### WORK TO BE COMPLETED
Copy the following records verbatim, without changing any character or line.

━━━

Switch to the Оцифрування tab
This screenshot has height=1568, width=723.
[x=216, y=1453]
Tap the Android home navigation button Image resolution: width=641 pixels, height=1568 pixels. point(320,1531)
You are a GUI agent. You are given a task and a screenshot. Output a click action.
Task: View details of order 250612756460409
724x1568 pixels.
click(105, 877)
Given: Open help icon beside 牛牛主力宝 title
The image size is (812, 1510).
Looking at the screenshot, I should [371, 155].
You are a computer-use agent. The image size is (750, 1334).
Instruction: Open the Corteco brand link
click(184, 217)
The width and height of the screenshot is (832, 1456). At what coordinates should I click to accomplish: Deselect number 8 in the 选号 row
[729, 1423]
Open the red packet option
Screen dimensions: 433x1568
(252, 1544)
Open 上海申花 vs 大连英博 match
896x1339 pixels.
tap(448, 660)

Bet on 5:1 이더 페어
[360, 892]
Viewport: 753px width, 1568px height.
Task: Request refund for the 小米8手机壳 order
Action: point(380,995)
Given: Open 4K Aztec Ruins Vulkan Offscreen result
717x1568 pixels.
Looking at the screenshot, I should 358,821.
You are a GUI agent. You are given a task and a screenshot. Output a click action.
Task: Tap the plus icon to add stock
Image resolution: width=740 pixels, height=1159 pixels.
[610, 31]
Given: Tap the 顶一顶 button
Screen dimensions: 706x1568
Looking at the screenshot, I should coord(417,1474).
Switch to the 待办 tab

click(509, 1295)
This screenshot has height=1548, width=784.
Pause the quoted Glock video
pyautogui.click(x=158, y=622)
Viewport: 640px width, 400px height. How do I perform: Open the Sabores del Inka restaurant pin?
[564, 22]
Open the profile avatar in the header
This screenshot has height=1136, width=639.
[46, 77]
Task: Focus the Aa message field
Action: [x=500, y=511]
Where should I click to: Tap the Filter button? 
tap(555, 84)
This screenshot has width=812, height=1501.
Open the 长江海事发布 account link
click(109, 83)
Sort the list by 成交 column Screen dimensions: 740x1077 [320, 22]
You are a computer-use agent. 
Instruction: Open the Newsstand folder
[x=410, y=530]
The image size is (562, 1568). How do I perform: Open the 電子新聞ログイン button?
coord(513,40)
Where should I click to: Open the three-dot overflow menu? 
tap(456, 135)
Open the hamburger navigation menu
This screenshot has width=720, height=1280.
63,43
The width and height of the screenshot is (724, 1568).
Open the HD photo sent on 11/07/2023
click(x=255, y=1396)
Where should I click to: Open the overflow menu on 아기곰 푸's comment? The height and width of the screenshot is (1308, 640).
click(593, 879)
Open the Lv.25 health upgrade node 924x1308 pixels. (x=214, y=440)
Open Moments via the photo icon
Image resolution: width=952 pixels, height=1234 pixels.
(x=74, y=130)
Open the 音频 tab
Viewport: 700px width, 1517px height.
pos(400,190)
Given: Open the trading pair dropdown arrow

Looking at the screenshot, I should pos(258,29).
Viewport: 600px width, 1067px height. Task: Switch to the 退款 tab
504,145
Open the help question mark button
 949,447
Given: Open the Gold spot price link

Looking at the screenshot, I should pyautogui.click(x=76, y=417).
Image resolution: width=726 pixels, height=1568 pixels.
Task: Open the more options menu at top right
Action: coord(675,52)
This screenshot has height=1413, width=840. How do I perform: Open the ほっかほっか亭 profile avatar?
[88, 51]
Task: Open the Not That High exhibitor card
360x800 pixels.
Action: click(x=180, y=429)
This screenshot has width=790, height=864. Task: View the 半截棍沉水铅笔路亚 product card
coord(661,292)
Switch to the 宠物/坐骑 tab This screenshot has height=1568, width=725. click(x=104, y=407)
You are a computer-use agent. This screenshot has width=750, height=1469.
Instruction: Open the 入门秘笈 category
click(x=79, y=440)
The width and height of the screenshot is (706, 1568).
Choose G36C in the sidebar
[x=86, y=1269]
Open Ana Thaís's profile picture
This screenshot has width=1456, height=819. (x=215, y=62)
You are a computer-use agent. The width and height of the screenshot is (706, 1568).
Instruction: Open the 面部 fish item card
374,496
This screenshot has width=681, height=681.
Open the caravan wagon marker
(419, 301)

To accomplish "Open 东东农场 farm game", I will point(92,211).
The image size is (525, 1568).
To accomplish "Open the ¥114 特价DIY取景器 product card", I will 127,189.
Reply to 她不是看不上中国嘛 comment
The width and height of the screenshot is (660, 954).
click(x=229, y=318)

━━━

### RESULT
Switch to the Оцифрування tab
This screenshot has height=1568, width=723.
[x=216, y=1453]
Tap the Android home navigation button Image resolution: width=641 pixels, height=1568 pixels. point(320,1531)
You are a GUI agent. You are given a task and a screenshot. Output a click action.
Task: View details of order 250612756460409
724x1568 pixels.
click(105, 877)
Given: Open help icon beside 牛牛主力宝 title
The image size is (812, 1510).
Looking at the screenshot, I should [371, 155].
You are a computer-use agent. The image size is (750, 1334).
Instruction: Open the Corteco brand link
click(184, 217)
The width and height of the screenshot is (832, 1456). At what coordinates should I click to accomplish: Deselect number 8 in the 选号 row
[729, 1423]
Open the red packet option
Screen dimensions: 433x1568
(252, 1544)
Open 上海申花 vs 大连英博 match
896x1339 pixels.
tap(448, 660)

Bet on 5:1 이더 페어
[360, 892]
Viewport: 753px width, 1568px height.
Task: Request refund for the 小米8手机壳 order
Action: point(380,995)
Given: Open 4K Aztec Ruins Vulkan Offscreen result
717x1568 pixels.
Looking at the screenshot, I should 358,821.
You are a GUI agent. You are given a task and a screenshot. Output a click action.
Task: Tap the plus icon to add stock
Image resolution: width=740 pixels, height=1159 pixels.
[610, 31]
Given: Tap the 顶一顶 button
Screen dimensions: 706x1568
Looking at the screenshot, I should coord(417,1474).
Switch to the 待办 tab

click(509, 1295)
This screenshot has height=1548, width=784.
Pause the quoted Glock video
pyautogui.click(x=158, y=622)
Viewport: 640px width, 400px height. How do I perform: Open the Sabores del Inka restaurant pin?
[564, 22]
Open the profile avatar in the header
This screenshot has height=1136, width=639.
[46, 77]
Task: Focus the Aa message field
Action: [x=500, y=511]
Where should I click to: Tap the Filter button? 
tap(555, 84)
This screenshot has width=812, height=1501.
Open the 长江海事发布 account link
click(109, 83)
Sort the list by 成交 column Screen dimensions: 740x1077 [320, 22]
You are a computer-use agent. 
Instruction: Open the Newsstand folder
[x=410, y=530]
The image size is (562, 1568). How do I perform: Open the 電子新聞ログイン button?
coord(513,40)
Where should I click to: Open the three-dot overflow menu? 
tap(456, 135)
Open the hamburger navigation menu
This screenshot has width=720, height=1280.
63,43
The width and height of the screenshot is (724, 1568).
Open the HD photo sent on 11/07/2023
click(x=255, y=1396)
Where should I click to: Open the overflow menu on 아기곰 푸's comment? The height and width of the screenshot is (1308, 640).
click(593, 879)
Open the Lv.25 health upgrade node 924x1308 pixels. (x=214, y=440)
Open Moments via the photo icon
Image resolution: width=952 pixels, height=1234 pixels.
(x=74, y=130)
Open the 音频 tab
Viewport: 700px width, 1517px height.
pos(400,190)
Given: Open the trading pair dropdown arrow

Looking at the screenshot, I should pos(258,29).
Viewport: 600px width, 1067px height. Task: Switch to the 退款 tab
504,145
Open the help question mark button
 949,447
Given: Open the Gold spot price link

Looking at the screenshot, I should pyautogui.click(x=76, y=417).
Image resolution: width=726 pixels, height=1568 pixels.
Task: Open the more options menu at top right
Action: coord(675,52)
This screenshot has height=1413, width=840. How do I perform: Open the ほっかほっか亭 profile avatar?
[88, 51]
Task: Open the Not That High exhibitor card
360x800 pixels.
Action: click(x=180, y=429)
This screenshot has width=790, height=864. Task: View the 半截棍沉水铅笔路亚 product card
coord(661,292)
Switch to the 宠物/坐骑 tab This screenshot has height=1568, width=725. click(x=104, y=407)
You are a computer-use agent. This screenshot has width=750, height=1469.
Instruction: Open the 入门秘笈 category
click(x=79, y=440)
The width and height of the screenshot is (706, 1568).
Choose G36C in the sidebar
[x=86, y=1269]
Open Ana Thaís's profile picture
This screenshot has width=1456, height=819. (x=215, y=62)
You are a computer-use agent. The width and height of the screenshot is (706, 1568).
Instruction: Open the 面部 fish item card
374,496
This screenshot has width=681, height=681.
Open the caravan wagon marker
(419, 301)

To accomplish "Open 东东农场 farm game", I will point(92,211).
The image size is (525, 1568).
To accomplish "Open the ¥114 特价DIY取景器 product card", I will 127,189.
Reply to 她不是看不上中国嘛 comment
The width and height of the screenshot is (660, 954).
click(x=229, y=318)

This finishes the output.